Maioria dos israelenses condena liberdade de expressão no país, revela pesquisa
Maioria dos israelenses condena liberdade de expressão no país, revela pesquisa
Pesquisa realizada pelo Centro Tami Steinmetz para a Pesquisa sobre a Paz, da Universidade de Tel Aviv, Israel, mostra que grande parte dos israelenses consideram excessiva a liberdade de expressão no país.
Segundo informou o jornal O Estado de S. Paulo , a pesquisa foi realizada com 500 israelenses judeus. O levantamento mostra que 57,6% dos entrevistados acreditam que organizações de direitos humanos que atuam no país e delatam condutas consideradas imorais não deveriam trabalhar livremente.
Do total de entrevistados, 82% apoiam medidas que restringem a atuação de profissionais de mídia que divulgam notícias negativas sobre Israel, principalmente quando são obtidas de forma ilegal. Foi o que ocorreu com a jornalista Anat Kadam, acusada de publicar informações sobre procedimentos do Exército quando cumpria o serviço militar obrigatório.
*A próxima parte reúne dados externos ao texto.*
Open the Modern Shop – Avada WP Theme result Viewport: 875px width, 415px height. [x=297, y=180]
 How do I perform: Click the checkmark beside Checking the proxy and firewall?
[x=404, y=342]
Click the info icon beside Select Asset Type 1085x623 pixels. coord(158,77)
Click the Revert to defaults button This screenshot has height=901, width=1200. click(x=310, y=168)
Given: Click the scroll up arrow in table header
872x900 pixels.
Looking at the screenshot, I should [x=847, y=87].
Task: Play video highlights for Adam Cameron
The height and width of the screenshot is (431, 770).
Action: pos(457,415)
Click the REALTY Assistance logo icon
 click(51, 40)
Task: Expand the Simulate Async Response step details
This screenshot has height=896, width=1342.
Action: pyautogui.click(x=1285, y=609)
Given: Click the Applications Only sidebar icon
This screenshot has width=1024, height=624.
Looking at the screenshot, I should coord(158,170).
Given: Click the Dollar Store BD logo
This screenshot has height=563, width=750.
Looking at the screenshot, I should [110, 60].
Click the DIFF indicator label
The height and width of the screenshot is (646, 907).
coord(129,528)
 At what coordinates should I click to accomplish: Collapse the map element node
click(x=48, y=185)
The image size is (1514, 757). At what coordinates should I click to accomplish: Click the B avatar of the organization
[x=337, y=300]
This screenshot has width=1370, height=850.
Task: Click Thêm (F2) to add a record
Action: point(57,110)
Mesmo 98% afirmando que a liberdade de expressão é importante, 43% acreditam que os jornalistas não devem usar fontes palestinas, tampouco publicar notícias prejudiciais à imagem de Israel no exterior.
Em declaração à agência de notícias EFE, Daniel Bar-Tal, professor da Faculdade de Educação da Universidade de Tel Aviv, disse que a população israelense tem uma visão distorcida de democracia: "A população reconhece a importância dos valores democráticos, mas quando estes devem ser postos em prática, se percebe que grande parte das pessoas é na verdade antidemocrática", afirmou.